Given request ▸ Reproduce the following listing line for line, without altering anything.

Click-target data
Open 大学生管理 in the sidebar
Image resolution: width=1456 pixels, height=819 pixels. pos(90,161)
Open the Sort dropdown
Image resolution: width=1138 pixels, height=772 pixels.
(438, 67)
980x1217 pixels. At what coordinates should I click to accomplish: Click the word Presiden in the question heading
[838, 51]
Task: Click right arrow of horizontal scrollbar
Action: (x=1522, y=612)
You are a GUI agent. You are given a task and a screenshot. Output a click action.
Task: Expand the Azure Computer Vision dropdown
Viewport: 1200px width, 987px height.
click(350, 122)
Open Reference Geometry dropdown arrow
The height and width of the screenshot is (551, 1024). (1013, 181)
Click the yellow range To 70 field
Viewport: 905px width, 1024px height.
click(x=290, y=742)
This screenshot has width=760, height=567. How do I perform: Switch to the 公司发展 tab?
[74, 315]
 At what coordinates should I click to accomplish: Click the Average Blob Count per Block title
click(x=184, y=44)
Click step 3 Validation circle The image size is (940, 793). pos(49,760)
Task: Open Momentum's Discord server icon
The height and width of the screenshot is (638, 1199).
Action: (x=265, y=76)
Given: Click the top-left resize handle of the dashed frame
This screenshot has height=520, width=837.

Written reply ▸
Open 大学生管理 in the sidebar
Image resolution: width=1456 pixels, height=819 pixels. pos(90,161)
Open the Sort dropdown
Image resolution: width=1138 pixels, height=772 pixels.
(438, 67)
980x1217 pixels. At what coordinates should I click to accomplish: Click the word Presiden in the question heading
[838, 51]
Task: Click right arrow of horizontal scrollbar
Action: (x=1522, y=612)
You are a GUI agent. You are given a task and a screenshot. Output a click action.
Task: Expand the Azure Computer Vision dropdown
Viewport: 1200px width, 987px height.
click(350, 122)
Open Reference Geometry dropdown arrow
The height and width of the screenshot is (551, 1024). (1013, 181)
Click the yellow range To 70 field
Viewport: 905px width, 1024px height.
click(x=290, y=742)
This screenshot has width=760, height=567. How do I perform: Switch to the 公司发展 tab?
[74, 315]
 At what coordinates should I click to accomplish: Click the Average Blob Count per Block title
click(x=184, y=44)
Click step 3 Validation circle The image size is (940, 793). pos(49,760)
Task: Open Momentum's Discord server icon
The height and width of the screenshot is (638, 1199).
Action: (x=265, y=76)
Given: Click the top-left resize handle of the dashed frame
This screenshot has height=520, width=837.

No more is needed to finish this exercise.